In a desperate attempt to acquire cash quickly, con artists have donned the guise of children stranded in grocery stores with no valid debit card or insufficient funds.

“I’m currently at Woolworths, and unfortunately, I left my wallet with the wrong card in it. Would you be so kind to send me $314.32? As soon as I get back home, I will make sure to repay the money. Thank you!”; a text received by a Sunshine Coast dad on Sunday read.

After devoting some time to finding the most suitable reply, he shared it on Facebook.

“Just find the cashier named [blank]. He let me [blank] him the other day to take payment for the week’s groceries,” part of his response read.

Last month, I sacrificed and worked tirelessly to pay for your father’s birthday presents. The same can be expected from you when the time comes. Love Mum.” the response further read. 

The ingenious answer was immediately dubbed “gold” by community members, with many claiming they had experienced an identical message.

This morning, I received a text message claiming to be from my mom. However, there was no contact picture, so I knew it wasn’t really her—plus she would never spend $800 at Woolies!” one person responded.

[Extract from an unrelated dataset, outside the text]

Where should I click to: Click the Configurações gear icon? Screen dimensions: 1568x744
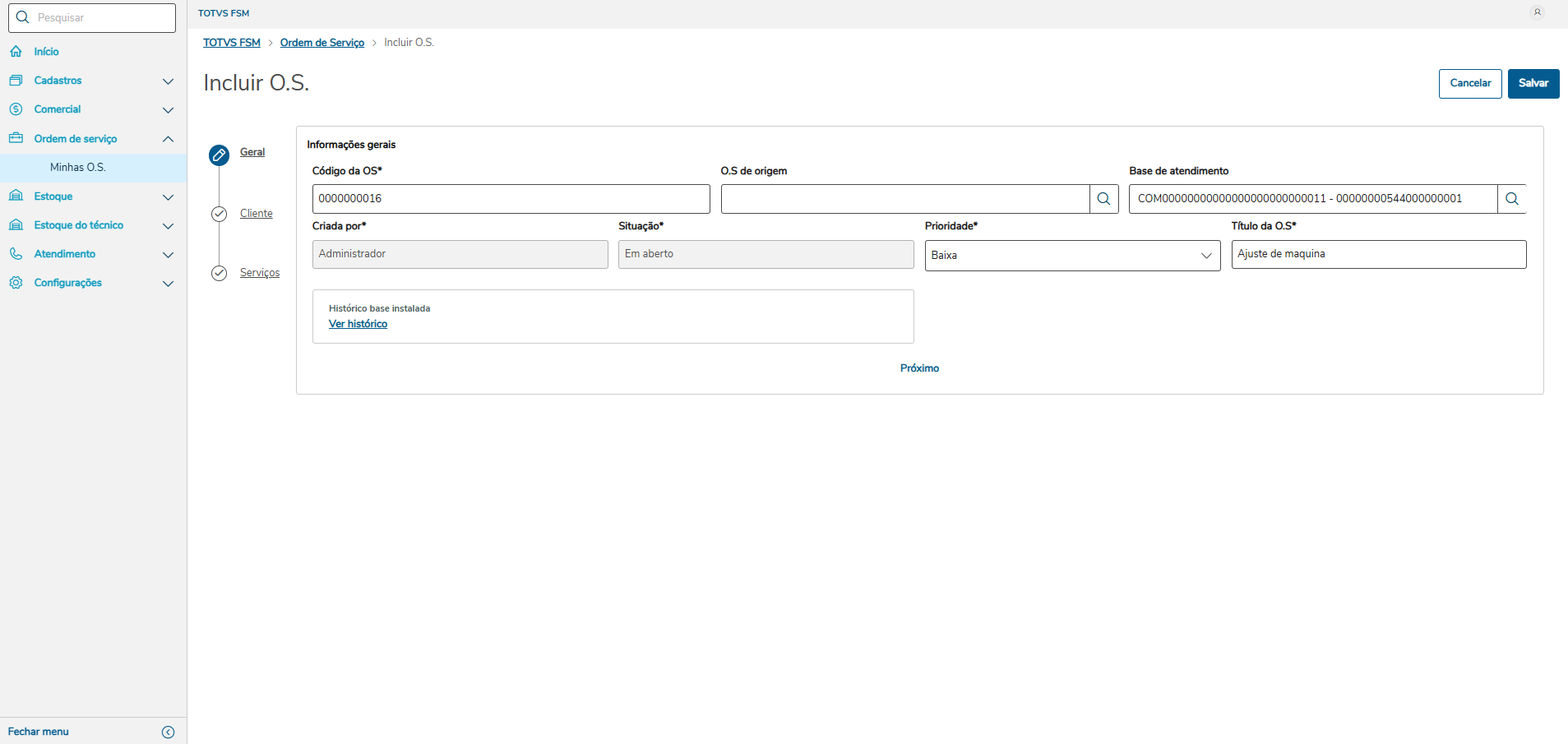click(16, 283)
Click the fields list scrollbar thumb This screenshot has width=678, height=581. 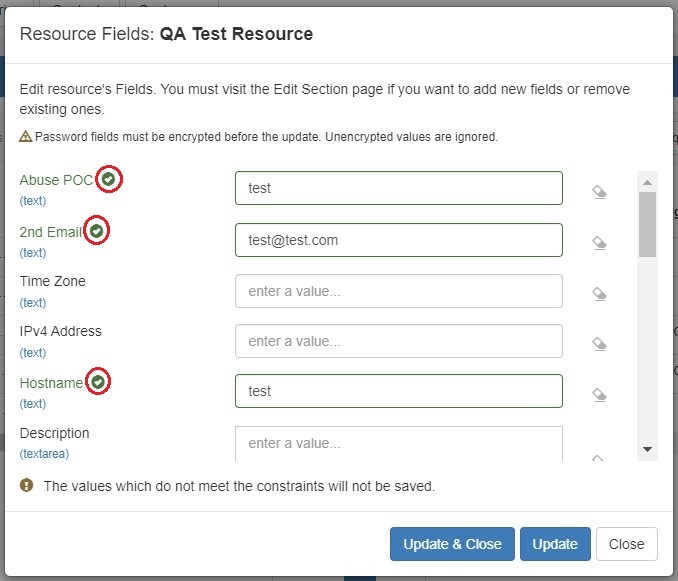pyautogui.click(x=647, y=223)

Countless Australians have gone online to post screenshots of their experiences with the scam. It gets even more alarming: scammers are using SMS identification technology so that their messages appear as if they were sent by “mum” instead of an unknown phone number. It is impossible not to be unnerved. 

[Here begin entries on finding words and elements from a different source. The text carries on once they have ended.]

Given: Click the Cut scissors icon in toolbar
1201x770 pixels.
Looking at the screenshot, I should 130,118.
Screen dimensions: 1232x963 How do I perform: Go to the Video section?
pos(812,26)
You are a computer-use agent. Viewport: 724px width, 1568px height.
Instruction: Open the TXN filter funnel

By ending each note with a BSB and account number, these con artists have tricked Australians out of millions of dollars in the “Hi mum” scam since its emergence early last year. That is why the Australian Competition and Consumer Commission has issued an alert regarding this matter.
We have seen an explosion in the number of ‘Hi Mum’ scams in the past couple of months, and so we are warning Australians to be very wary of messages from unknown numbers claiming to be from their children, parents, relatives, or friends,” ACCC deputy chair Delia Rickard said last year.